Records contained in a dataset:
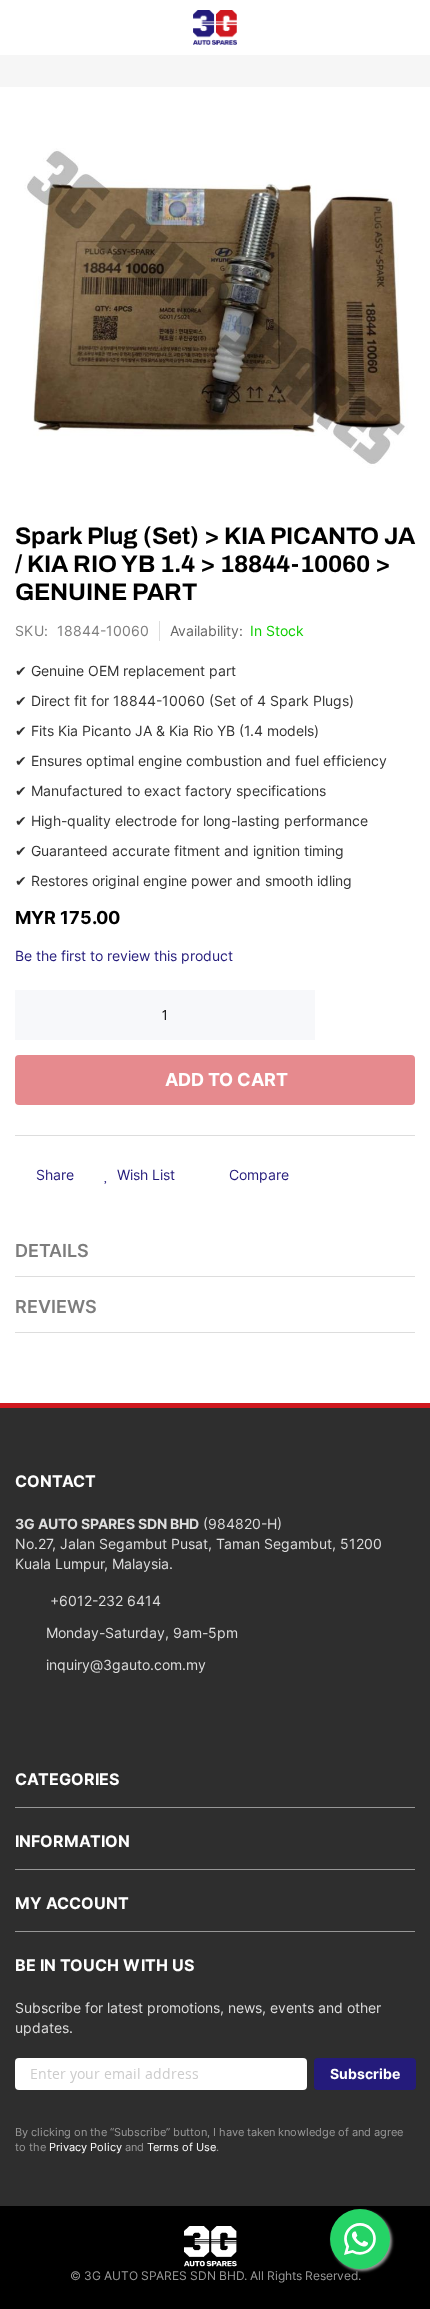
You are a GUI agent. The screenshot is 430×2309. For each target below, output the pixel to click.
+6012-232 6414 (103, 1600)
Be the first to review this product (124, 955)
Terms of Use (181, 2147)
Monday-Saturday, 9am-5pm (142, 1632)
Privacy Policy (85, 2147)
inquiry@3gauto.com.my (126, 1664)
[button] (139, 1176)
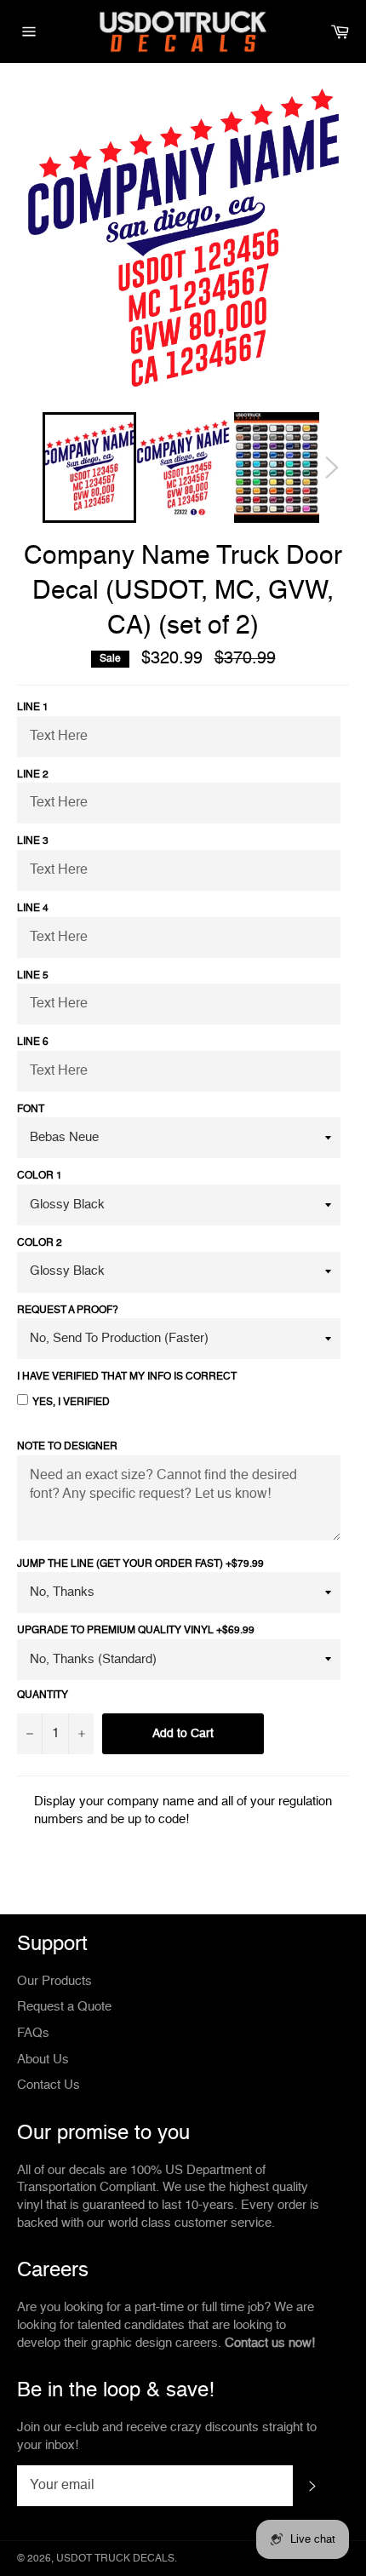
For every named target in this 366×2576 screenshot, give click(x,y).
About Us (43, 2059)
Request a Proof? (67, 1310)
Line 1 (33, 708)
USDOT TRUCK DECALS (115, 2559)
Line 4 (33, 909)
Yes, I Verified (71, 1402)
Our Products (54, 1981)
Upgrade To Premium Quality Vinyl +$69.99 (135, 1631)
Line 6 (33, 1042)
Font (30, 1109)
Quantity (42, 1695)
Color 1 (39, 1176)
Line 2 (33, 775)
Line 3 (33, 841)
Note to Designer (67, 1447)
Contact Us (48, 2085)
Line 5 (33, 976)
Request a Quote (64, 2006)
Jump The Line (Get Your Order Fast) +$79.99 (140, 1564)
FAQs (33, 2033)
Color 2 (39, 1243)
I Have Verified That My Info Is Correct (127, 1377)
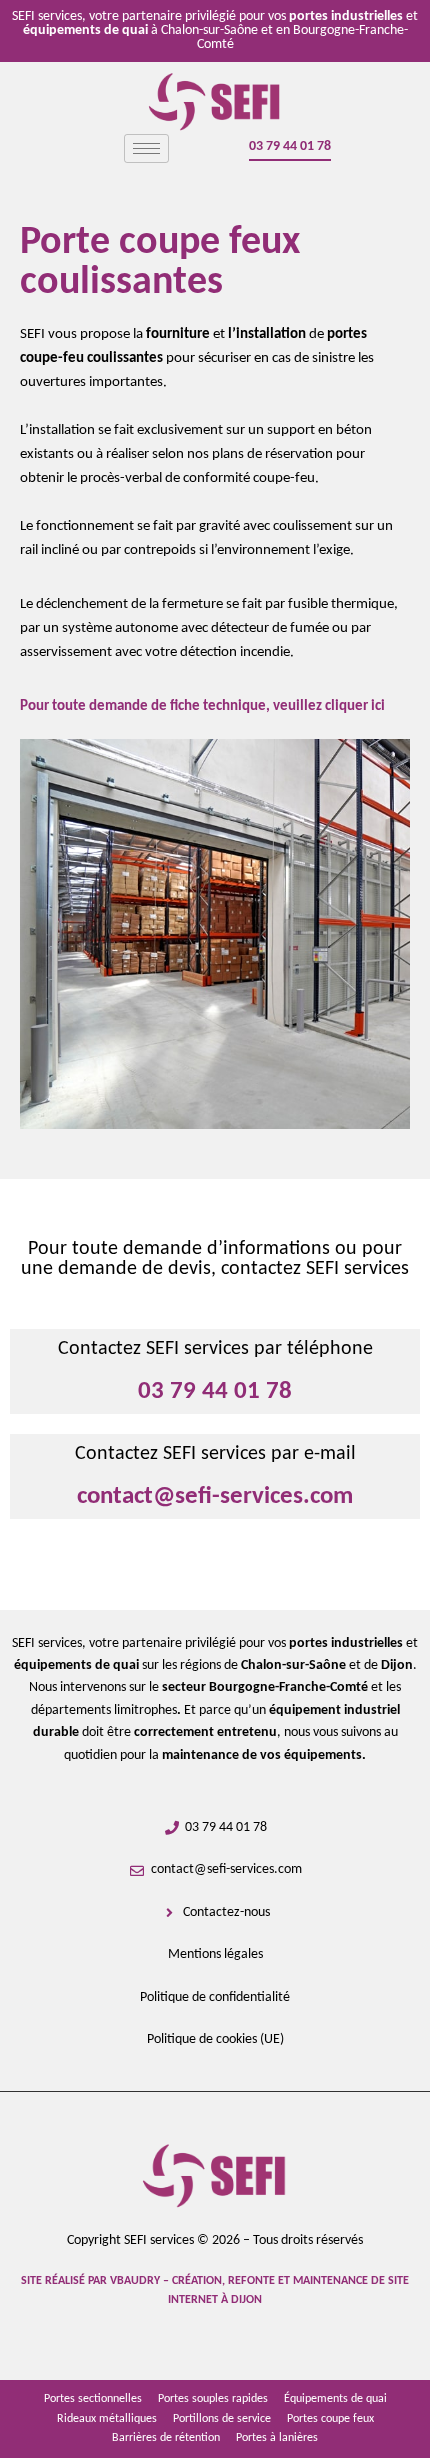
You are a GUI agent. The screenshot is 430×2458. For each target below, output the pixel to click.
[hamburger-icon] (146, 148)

* * *

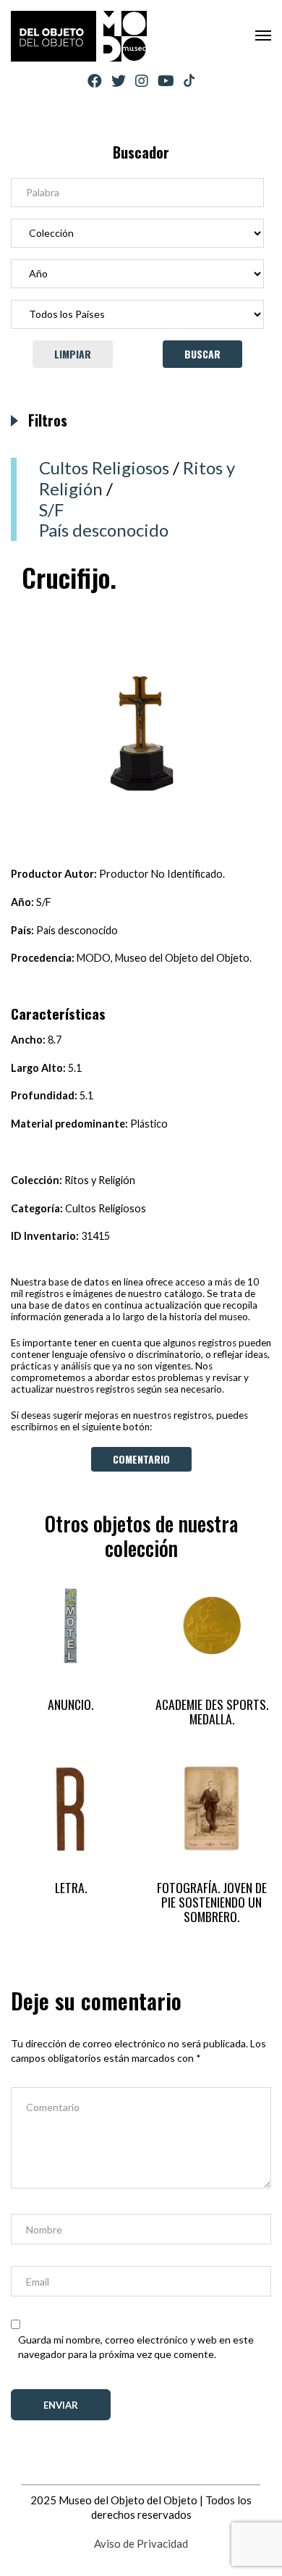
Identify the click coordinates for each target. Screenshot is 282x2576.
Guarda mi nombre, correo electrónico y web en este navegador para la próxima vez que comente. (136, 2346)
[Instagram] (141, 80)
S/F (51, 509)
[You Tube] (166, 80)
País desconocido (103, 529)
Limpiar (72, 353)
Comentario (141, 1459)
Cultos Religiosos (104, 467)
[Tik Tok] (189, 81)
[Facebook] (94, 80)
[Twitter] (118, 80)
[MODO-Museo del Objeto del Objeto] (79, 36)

---

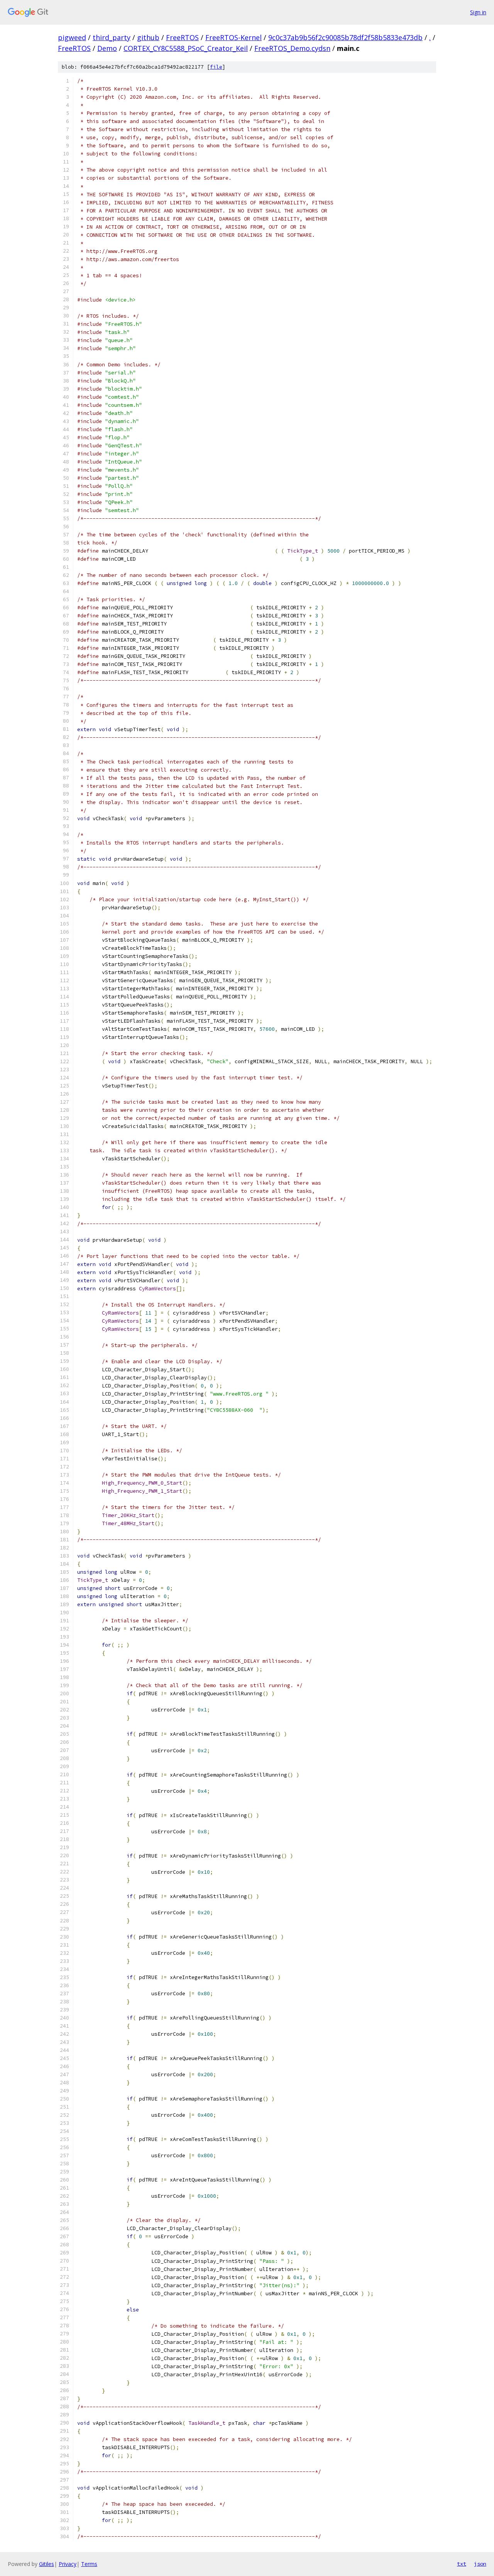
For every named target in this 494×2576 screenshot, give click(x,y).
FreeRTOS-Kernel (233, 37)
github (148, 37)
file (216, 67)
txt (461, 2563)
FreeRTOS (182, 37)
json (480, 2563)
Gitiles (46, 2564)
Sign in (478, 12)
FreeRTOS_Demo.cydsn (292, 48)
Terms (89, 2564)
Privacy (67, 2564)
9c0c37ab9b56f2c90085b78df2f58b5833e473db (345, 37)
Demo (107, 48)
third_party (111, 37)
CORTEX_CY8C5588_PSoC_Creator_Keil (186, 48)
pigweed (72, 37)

- WORK INSTRUCTION -
Where a line of the data above includes the string "this", pull it out.

- EXERCISE SOLUTION -
Be the first to review this product (124, 955)
For every named target in this 366×2576 screenshot, give click(x,y).
For every named target in this 494×2576 screenshot, give click(x,y).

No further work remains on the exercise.